I have read a lot of times people talking about paying loan principal vs paying loan interest.

It doesn’t matter which one you do. It’s all the same thing (amount owed).

Pretty much all loans have their interest calculated based on average daily balance.

If you pay the principal or the interest, it’s the same net effect.

If you have a loan of say $1000 and your monthly interest is $30 and you get to the end of the month and make a $30 payment on the loan, you are going to have $1000 worth of loan left over regardless if you specify you want your $30 to pay the principal or the interest.

It’s going to be (1000 – 30) + 30 or 1000 + (30 – 30), either way the net result is the same.

You might as well not bother specifying one way or another, just let the bank worry about it.

If you want to save on interest, the way you actually do it is just to pay your bill earlier.

If you owe 1000 and you are set to have interest of $30 per month, you might only owe like 29.50 worth of interest at the end of the month if you pay your $30 owed on the first day of the month. These aren’t real numbers, just for the sake of argument.

Every day at the end of the day the bank is going to charge you interest roughly equal to your interest rate divided by 365. If you pay sooner, your interest gets calculated based on a smaller amount at the end of every day.

Some loans have pre-payment penalties, which means you accrue fees for paying early.
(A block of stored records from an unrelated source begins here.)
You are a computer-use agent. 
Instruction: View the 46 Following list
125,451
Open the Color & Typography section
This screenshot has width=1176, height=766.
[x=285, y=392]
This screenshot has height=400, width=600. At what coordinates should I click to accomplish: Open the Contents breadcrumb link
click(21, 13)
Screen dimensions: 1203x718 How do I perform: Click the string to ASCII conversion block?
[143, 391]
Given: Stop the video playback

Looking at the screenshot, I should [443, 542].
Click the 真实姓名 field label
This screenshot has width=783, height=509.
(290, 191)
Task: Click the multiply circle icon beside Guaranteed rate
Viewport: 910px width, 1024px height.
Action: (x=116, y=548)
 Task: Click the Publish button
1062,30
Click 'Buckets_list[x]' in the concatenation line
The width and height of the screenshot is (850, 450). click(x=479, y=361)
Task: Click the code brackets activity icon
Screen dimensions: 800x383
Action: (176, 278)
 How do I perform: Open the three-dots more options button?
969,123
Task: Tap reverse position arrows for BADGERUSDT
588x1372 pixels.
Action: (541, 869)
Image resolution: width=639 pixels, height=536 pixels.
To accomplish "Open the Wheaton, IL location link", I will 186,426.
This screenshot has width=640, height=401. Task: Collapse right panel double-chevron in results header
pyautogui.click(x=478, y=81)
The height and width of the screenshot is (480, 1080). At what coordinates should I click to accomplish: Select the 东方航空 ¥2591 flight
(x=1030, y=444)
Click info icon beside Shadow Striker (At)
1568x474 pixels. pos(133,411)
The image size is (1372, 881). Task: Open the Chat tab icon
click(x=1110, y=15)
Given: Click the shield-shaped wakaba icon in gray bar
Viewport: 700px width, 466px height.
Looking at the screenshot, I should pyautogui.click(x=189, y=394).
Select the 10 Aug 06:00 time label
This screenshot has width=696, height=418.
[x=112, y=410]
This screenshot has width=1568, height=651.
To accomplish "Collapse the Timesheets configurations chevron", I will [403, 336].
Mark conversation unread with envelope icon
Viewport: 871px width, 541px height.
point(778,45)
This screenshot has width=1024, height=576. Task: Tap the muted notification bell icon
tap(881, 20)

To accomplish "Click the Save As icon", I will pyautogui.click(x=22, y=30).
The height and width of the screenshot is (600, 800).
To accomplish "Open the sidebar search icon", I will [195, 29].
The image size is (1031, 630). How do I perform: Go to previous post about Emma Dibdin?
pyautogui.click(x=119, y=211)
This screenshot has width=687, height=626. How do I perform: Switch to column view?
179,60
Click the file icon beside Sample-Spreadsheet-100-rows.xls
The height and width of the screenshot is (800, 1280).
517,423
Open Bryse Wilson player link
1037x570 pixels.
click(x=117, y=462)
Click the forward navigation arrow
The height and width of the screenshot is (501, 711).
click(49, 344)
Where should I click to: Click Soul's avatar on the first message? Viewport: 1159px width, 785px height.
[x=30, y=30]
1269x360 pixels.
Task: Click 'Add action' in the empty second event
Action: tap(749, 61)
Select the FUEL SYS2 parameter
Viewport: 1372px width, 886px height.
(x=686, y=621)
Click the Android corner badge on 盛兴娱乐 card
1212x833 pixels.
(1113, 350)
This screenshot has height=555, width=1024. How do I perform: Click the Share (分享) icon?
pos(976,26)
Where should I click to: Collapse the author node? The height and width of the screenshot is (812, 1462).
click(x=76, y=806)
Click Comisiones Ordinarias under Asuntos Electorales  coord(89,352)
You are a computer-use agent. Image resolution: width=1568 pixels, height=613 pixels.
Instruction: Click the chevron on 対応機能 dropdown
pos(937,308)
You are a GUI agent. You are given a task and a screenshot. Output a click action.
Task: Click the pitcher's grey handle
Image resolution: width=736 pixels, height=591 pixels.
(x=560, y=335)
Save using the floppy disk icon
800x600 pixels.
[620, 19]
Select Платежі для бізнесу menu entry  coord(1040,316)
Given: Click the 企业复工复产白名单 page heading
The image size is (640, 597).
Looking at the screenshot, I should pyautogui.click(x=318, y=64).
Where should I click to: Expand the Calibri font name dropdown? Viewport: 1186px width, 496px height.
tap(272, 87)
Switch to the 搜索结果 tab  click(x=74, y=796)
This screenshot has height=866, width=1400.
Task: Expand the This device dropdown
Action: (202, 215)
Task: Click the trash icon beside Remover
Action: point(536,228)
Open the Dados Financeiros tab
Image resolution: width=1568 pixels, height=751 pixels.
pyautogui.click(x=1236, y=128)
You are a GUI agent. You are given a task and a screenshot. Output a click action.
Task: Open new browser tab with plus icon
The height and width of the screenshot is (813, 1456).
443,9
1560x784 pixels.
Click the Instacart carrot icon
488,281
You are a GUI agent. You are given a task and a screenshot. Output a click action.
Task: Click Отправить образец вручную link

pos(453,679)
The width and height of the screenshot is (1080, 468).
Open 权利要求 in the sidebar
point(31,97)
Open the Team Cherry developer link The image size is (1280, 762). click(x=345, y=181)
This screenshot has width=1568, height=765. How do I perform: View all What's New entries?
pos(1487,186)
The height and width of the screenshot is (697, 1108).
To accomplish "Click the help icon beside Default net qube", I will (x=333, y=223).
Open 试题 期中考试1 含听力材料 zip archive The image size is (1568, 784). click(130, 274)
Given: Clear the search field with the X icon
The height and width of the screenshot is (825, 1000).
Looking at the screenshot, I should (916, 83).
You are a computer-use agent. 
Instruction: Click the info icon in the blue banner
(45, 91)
Most loans don’t have this and you should make sure loans you get don’t have this. Try not to get any loans that have pre-payment penalties. Usually, it’s not that hard to avoid getting loans of this type, they are pretty uncommon.

Assuming you don’t have a loan of that type, then there is no good reason not to pay as much as you can as early as you can if your goal is to pay off the loan most quickly. All it will do is reduce the overall amount of interest you end up paying in the long run.